Because we are billing the global package for the x-rays, are we able to build the necessary items into a separate section of our E/M for the report or does it need to a be a separate document like the order?

Appreciate any assistance. Thank you!
 
This has more to do with individual payor requirements than any national standard for documentation.
Some payors have attempted to demand separate printed/signed reports for radiographs, which confounds most current EMR systems. This led to pushback and most payors have backed off the requirement.
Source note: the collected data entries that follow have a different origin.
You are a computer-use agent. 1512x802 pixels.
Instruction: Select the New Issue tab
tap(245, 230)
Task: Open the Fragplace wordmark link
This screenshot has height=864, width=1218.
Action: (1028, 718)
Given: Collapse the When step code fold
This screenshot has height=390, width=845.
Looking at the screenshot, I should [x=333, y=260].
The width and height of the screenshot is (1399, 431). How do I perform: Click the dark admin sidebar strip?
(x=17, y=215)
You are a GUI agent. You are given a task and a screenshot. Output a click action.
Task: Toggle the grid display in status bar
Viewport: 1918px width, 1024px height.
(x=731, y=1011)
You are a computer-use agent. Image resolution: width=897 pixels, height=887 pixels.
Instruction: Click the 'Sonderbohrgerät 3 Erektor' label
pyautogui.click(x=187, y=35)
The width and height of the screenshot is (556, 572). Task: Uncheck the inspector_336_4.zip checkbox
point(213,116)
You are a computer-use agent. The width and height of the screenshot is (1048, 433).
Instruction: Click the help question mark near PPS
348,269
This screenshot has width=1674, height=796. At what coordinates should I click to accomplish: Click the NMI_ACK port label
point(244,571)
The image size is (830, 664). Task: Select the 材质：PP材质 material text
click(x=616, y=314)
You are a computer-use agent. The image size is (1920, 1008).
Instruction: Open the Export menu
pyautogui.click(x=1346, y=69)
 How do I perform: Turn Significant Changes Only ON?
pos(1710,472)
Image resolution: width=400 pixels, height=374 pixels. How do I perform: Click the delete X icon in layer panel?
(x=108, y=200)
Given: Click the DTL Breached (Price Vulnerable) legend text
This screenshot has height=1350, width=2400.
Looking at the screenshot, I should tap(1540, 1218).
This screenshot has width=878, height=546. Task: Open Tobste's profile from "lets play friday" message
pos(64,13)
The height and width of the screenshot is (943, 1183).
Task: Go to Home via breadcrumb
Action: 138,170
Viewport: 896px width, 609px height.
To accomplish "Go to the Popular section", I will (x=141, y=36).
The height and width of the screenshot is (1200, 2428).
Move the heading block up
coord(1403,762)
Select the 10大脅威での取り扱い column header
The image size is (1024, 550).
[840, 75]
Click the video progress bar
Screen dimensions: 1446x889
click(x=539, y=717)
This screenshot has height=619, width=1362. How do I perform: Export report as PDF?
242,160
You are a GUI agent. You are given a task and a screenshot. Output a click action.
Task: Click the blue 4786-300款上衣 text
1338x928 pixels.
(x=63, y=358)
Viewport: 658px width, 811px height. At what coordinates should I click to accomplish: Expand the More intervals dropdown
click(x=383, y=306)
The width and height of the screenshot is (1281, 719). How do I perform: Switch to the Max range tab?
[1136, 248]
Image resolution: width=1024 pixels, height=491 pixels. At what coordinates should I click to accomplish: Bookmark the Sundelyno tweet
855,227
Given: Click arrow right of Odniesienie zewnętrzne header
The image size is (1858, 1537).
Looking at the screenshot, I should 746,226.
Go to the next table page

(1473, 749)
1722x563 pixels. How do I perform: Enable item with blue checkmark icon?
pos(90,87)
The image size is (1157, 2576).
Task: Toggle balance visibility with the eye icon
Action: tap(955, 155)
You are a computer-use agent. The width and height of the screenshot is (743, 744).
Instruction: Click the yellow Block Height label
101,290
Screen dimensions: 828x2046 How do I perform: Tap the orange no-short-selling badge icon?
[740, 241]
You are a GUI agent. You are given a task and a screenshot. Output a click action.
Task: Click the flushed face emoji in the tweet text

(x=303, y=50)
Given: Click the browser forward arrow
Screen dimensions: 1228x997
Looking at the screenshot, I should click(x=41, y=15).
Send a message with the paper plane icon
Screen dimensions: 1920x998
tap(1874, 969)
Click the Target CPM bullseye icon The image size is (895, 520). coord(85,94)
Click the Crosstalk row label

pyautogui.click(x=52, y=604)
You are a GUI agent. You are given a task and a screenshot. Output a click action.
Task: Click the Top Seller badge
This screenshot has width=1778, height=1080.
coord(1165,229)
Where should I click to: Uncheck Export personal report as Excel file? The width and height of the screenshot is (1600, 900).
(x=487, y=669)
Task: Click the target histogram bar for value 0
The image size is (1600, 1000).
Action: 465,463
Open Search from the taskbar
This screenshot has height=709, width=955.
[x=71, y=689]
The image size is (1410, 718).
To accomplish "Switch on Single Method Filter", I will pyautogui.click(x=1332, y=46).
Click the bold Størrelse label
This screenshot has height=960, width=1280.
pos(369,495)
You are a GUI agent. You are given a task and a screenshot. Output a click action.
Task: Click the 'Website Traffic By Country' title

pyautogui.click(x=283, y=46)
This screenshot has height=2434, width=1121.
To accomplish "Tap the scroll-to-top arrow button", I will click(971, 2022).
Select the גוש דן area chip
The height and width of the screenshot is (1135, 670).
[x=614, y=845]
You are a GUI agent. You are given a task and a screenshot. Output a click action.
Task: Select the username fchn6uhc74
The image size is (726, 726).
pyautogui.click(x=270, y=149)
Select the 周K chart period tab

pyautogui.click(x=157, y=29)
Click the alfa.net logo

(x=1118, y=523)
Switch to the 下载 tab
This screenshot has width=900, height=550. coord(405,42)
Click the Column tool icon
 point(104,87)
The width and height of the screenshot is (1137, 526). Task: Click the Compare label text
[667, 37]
In our orthopaedic practice, we are not generating a separate order, nor are we generating a separate report - they remain embedded within the clinical note used for E&M purposes.
 
This has more to do with individual payor requirements than any national standard for documentation.
Some payors have attempted to demand separate printed/signed reports for radiographs, which confounds most current EMR systems. This led to pushback and most payors have backed off the requirement.

In our orthopaedic practice, we are not generating a separate order, nor are we generating a separate report - they remain embedded within the clinical note used for E&M purposes.
Thank you Dr. Raizman. How are you handling the new requirements from UHC for commercial plans when patient has a same day E/M and x-ray?
 
AAOS, along with multiple other specialty societies, has been aggressively lobbying against this, has written letters protesting the policy as leading to an undue administrative burden which will have no positive effect on outcomes.

There are lots of workarounds, but they all will likely require backend staff to extract the radiology portion and submit it separately for reimbursement until UHC relents on the policy.

This is also being battled in statehouses and with state insurance boards around the country.